Exercise goal: Transcribe everything from the line that contains "has width=850, height=497." down to the line that contains "tap(136, 66)", both included, without a single change.

(Records for locating displayed items)
## start

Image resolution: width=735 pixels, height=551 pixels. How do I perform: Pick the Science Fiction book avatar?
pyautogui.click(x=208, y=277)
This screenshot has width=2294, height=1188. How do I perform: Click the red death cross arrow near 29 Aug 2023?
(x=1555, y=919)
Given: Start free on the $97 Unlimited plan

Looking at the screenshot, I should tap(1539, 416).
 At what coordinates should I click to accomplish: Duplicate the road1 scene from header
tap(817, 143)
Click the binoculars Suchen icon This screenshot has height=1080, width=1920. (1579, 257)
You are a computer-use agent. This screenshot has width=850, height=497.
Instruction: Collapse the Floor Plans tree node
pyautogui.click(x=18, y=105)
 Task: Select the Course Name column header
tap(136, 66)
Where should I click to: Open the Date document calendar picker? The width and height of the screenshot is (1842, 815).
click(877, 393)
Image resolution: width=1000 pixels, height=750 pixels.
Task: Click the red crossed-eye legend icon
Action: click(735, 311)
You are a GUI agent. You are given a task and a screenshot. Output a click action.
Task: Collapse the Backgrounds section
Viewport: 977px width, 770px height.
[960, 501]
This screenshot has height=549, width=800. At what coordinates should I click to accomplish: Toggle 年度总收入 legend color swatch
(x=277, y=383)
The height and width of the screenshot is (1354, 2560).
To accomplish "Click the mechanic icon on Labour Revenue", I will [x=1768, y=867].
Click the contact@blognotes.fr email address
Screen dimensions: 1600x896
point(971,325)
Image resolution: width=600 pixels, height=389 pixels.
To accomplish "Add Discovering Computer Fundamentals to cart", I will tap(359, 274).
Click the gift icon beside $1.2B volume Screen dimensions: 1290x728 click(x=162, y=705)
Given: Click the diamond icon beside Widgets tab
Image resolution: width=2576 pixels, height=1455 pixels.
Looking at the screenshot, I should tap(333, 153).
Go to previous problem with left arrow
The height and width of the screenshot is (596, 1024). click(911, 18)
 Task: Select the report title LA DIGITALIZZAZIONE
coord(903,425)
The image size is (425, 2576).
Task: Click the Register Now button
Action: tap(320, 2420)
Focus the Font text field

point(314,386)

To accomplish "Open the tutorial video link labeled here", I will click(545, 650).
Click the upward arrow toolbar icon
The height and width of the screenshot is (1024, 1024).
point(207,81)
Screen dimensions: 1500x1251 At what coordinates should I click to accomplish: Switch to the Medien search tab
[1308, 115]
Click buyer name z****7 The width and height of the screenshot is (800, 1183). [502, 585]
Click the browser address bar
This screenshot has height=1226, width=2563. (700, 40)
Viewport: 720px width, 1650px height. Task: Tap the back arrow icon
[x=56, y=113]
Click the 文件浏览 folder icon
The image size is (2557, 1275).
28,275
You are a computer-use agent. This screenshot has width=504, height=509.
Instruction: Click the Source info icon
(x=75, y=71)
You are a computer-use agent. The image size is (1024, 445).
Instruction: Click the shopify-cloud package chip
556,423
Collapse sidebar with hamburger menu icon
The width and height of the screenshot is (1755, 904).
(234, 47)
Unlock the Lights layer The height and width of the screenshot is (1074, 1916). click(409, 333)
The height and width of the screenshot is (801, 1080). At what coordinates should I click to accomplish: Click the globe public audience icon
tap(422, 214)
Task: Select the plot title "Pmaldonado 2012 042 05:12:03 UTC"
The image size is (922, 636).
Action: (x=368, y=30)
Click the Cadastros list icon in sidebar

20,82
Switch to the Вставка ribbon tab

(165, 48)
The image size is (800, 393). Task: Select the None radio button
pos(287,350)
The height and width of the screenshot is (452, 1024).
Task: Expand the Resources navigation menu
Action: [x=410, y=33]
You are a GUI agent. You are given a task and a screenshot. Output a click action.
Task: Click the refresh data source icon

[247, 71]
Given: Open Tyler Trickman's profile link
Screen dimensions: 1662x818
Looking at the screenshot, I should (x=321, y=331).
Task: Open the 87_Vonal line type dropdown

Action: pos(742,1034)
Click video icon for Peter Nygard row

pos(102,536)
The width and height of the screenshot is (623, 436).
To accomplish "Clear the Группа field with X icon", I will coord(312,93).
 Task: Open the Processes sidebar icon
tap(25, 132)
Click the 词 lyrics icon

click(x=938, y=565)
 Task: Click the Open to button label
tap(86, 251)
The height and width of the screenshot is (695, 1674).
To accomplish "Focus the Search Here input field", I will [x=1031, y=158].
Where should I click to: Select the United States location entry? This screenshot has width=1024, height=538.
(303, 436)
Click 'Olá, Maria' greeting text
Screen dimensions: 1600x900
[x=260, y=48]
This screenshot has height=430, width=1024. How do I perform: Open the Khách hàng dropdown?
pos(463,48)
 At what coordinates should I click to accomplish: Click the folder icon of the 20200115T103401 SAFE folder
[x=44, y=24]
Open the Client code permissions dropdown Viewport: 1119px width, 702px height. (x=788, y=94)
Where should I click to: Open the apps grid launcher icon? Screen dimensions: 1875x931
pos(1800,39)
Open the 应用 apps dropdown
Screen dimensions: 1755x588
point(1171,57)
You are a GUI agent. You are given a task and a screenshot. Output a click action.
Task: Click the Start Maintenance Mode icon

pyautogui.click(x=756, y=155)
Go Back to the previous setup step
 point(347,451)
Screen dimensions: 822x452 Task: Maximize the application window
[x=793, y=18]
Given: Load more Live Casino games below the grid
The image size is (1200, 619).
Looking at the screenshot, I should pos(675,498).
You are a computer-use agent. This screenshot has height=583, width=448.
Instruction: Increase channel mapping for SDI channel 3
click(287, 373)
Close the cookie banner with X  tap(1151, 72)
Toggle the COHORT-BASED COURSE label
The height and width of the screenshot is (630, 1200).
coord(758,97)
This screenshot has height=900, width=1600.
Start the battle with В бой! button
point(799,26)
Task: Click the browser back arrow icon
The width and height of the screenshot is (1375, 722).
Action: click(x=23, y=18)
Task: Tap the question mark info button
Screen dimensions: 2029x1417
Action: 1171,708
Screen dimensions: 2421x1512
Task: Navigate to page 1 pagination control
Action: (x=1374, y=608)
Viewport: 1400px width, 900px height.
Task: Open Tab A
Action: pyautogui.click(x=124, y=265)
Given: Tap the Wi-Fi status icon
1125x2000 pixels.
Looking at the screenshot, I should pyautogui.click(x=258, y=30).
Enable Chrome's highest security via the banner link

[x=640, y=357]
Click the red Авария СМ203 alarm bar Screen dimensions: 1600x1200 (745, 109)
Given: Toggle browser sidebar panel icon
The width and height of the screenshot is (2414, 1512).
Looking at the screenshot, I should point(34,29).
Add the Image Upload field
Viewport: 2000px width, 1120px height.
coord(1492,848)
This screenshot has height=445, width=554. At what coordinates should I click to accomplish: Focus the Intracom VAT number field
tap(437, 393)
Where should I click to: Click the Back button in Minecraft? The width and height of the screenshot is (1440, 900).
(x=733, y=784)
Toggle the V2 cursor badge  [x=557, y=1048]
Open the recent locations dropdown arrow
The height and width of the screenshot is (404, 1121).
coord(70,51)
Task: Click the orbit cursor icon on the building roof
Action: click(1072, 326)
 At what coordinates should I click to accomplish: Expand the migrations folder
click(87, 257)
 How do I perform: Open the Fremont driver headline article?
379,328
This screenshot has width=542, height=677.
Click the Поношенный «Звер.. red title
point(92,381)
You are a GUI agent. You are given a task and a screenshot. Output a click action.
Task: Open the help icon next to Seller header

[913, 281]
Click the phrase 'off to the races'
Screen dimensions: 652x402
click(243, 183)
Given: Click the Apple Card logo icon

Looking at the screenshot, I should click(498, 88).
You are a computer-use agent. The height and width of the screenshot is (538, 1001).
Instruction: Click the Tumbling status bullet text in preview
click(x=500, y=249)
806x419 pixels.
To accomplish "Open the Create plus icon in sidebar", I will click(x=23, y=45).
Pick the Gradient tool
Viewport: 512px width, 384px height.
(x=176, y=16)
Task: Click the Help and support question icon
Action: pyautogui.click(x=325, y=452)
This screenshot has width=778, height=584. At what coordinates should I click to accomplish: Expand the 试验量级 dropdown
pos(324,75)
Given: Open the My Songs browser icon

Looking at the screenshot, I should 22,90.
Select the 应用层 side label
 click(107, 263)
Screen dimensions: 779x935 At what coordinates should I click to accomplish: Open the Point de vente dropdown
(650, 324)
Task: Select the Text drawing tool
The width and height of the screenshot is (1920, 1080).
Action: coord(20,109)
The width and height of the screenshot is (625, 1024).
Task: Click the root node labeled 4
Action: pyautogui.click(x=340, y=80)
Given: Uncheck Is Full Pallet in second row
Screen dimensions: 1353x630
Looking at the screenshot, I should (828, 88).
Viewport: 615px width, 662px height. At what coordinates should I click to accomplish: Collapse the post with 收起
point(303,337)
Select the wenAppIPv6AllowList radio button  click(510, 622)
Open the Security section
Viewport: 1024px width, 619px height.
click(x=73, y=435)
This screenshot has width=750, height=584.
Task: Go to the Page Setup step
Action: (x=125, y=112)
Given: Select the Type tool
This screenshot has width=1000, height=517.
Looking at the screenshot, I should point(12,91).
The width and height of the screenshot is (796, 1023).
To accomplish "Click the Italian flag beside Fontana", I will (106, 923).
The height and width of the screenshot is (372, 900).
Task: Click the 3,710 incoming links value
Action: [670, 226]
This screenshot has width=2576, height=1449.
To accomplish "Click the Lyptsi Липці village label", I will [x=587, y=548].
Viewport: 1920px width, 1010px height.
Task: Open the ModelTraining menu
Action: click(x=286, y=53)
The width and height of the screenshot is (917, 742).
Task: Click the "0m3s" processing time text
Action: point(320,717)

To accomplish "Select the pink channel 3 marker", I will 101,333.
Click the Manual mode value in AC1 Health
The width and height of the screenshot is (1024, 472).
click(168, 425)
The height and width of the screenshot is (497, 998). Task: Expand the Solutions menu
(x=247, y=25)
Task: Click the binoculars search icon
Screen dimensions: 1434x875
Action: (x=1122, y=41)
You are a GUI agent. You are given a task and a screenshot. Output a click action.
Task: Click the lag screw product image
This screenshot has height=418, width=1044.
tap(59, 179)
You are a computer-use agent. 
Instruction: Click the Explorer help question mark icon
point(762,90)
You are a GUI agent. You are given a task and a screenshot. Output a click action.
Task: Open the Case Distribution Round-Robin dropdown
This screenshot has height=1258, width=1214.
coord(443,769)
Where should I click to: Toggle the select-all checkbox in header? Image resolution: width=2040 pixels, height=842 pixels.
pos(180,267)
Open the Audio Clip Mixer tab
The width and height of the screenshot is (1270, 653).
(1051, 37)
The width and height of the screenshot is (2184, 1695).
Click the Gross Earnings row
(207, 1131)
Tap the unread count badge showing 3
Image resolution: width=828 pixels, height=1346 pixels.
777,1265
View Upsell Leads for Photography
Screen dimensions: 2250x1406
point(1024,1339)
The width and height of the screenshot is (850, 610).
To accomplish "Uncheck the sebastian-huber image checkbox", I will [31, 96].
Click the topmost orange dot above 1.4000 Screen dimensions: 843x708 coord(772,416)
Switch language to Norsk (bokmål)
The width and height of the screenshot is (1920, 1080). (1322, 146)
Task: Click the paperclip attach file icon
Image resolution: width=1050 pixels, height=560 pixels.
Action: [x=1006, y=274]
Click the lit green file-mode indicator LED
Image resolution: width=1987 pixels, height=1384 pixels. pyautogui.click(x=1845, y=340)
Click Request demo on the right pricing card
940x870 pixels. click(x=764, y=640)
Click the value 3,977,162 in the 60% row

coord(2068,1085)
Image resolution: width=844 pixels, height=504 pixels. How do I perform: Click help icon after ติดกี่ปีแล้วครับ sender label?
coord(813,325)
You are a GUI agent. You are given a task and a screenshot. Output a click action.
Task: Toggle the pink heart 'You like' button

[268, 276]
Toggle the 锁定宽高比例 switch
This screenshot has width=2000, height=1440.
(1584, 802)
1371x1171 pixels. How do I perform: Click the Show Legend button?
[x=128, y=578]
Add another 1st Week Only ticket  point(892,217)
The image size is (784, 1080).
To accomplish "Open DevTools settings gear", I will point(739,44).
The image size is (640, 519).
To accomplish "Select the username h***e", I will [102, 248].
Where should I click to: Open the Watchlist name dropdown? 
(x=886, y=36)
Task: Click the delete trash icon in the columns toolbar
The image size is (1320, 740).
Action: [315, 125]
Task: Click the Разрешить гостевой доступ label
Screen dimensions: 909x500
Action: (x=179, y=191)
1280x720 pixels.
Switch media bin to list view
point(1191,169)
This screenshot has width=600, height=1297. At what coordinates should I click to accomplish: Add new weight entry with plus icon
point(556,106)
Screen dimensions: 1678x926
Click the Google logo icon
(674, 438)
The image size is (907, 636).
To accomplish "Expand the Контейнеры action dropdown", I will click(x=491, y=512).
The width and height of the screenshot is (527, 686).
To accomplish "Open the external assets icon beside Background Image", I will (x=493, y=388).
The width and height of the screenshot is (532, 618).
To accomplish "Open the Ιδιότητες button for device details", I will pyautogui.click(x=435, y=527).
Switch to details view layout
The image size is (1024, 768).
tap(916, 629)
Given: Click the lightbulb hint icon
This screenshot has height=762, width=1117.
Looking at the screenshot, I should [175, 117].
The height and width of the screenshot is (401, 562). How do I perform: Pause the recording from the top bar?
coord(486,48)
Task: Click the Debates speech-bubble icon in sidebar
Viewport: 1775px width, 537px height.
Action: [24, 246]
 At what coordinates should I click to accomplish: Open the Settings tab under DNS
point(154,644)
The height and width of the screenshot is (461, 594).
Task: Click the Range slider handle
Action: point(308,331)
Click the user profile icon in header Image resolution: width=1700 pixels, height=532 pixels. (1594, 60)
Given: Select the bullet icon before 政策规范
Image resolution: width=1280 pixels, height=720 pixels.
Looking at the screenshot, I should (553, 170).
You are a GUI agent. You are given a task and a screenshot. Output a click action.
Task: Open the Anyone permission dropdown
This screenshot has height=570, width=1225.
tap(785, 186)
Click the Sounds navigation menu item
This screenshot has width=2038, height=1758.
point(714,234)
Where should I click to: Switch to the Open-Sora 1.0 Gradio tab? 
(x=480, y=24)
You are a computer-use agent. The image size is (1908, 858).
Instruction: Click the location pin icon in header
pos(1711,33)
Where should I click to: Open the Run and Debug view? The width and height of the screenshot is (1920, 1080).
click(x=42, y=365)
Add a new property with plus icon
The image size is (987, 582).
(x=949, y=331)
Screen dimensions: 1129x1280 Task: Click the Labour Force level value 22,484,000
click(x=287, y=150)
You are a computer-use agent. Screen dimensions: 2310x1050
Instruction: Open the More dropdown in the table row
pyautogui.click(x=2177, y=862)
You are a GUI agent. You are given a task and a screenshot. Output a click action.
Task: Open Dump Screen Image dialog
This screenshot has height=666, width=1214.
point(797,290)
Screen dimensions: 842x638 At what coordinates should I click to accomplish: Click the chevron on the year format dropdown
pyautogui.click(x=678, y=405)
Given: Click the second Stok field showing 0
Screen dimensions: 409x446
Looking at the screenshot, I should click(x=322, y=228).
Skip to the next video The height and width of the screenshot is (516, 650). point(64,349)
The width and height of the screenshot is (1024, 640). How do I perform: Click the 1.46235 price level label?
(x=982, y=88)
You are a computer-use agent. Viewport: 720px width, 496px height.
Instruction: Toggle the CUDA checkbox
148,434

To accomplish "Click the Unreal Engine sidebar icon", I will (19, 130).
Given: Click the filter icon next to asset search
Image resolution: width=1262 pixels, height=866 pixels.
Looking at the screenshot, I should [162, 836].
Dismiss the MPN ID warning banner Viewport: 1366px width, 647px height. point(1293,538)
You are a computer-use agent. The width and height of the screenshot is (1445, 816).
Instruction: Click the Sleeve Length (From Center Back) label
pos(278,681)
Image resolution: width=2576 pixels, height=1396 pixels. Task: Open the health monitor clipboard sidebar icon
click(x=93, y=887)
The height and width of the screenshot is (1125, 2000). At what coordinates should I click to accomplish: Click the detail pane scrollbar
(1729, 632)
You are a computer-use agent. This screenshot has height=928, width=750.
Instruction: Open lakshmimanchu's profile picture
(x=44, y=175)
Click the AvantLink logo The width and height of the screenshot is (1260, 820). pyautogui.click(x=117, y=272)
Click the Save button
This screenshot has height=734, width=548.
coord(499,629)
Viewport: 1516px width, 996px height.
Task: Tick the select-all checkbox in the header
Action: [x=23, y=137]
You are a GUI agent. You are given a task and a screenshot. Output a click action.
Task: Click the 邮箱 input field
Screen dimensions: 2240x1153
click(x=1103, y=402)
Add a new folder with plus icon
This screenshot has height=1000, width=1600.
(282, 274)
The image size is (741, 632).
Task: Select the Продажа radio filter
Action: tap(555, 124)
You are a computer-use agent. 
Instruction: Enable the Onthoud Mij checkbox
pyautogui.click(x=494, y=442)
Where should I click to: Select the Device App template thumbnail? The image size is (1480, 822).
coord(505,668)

## end

Full answer:
You are a computer-use agent. This screenshot has width=850, height=497.
Instruction: Collapse the Floor Plans tree node
pyautogui.click(x=18, y=105)
 Task: Select the Course Name column header
tap(136, 66)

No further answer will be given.